The bony prominence of the hip is called the greater trochanter. This protrusion runs along the outer side of the upper thigh bone (femur). The bursa overlying the greater trochanter is referred to as the trochanteric bursa. Another bursa is located towards the groin region and is called iliopsoas bursa. Bursitis of the trochanteric bursa is more common than bursitis of the iliopsoas bursa.
When the bursa regions of the hip become inflamed, it’s typically a result of:
- Sports-related activity, such as football and soccer
- Injury or fall to the hip or after a surgical hip procedure
- Spine disease
- Rheumatoid arthritis
- Leg length that is disproportionate
Symptoms of hip bursitis include:
- Pain in the lower portion of the hip (sharp or achy)
- Pain in the groin area (usually more symptomatic of iliopsoas bursitis)
- Pain that worsens with periods of prolonged activity and/or rest
- Hip tenderness (especially when pressure is applied, ex: lying on your side)
To properly evaluate bursitis of the hip, your OrthoAspen physician will look for tenderness and swelling in the area of the hip bursa during the physical examination.
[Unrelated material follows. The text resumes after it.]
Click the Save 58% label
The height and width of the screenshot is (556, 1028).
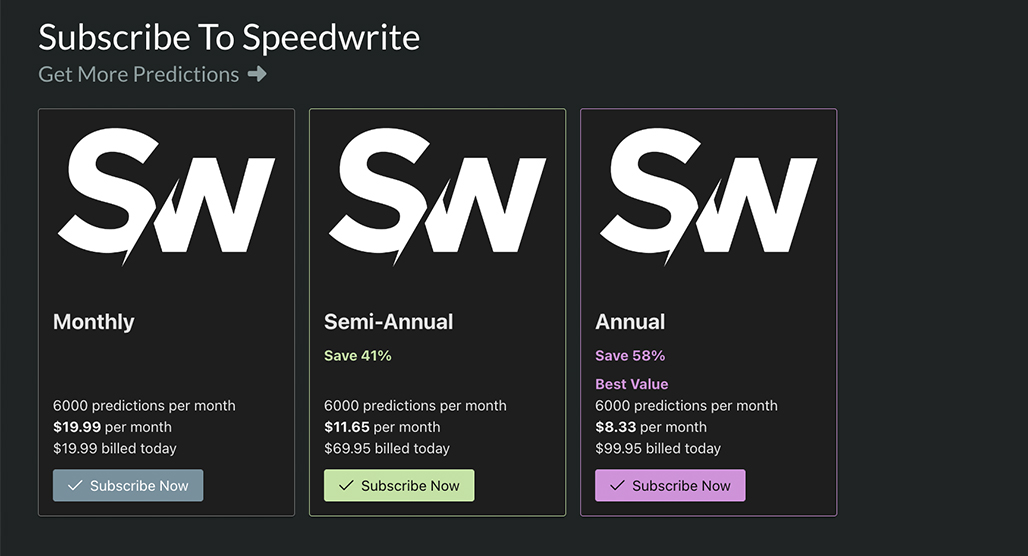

To check for any bone spurs that could be causing irritation of the bursa, your doctor may order an X-ray. If the reason for the pain is not clear, an MRI may be ordered to view the soft tissues and structures not visible on an X-ray.
Treatment goals for bursitis are focused on resolving inflammation and pain. Whenever possible, our OrthoAspen hip specialists will apply conservative methods of treating hip bursitis, which include:
- Rest and restriction from activities that trigger bursitis pain
- Anti-inflammatory medications to reduce inflammation and pain
- Physical therapy
- Treatments with heat, ice and ultrasound
- Injections of corticosteroid medicine to reduce the inflammation
Surgical removal of the bursa may be recommended by your OrthoAspen doctor if conservative treatment measures are not effective in relieving symptoms.
No matter what treatment option your OrthoAspen physician suggests, rest assured that you will be treated with the highest level of care and comfort.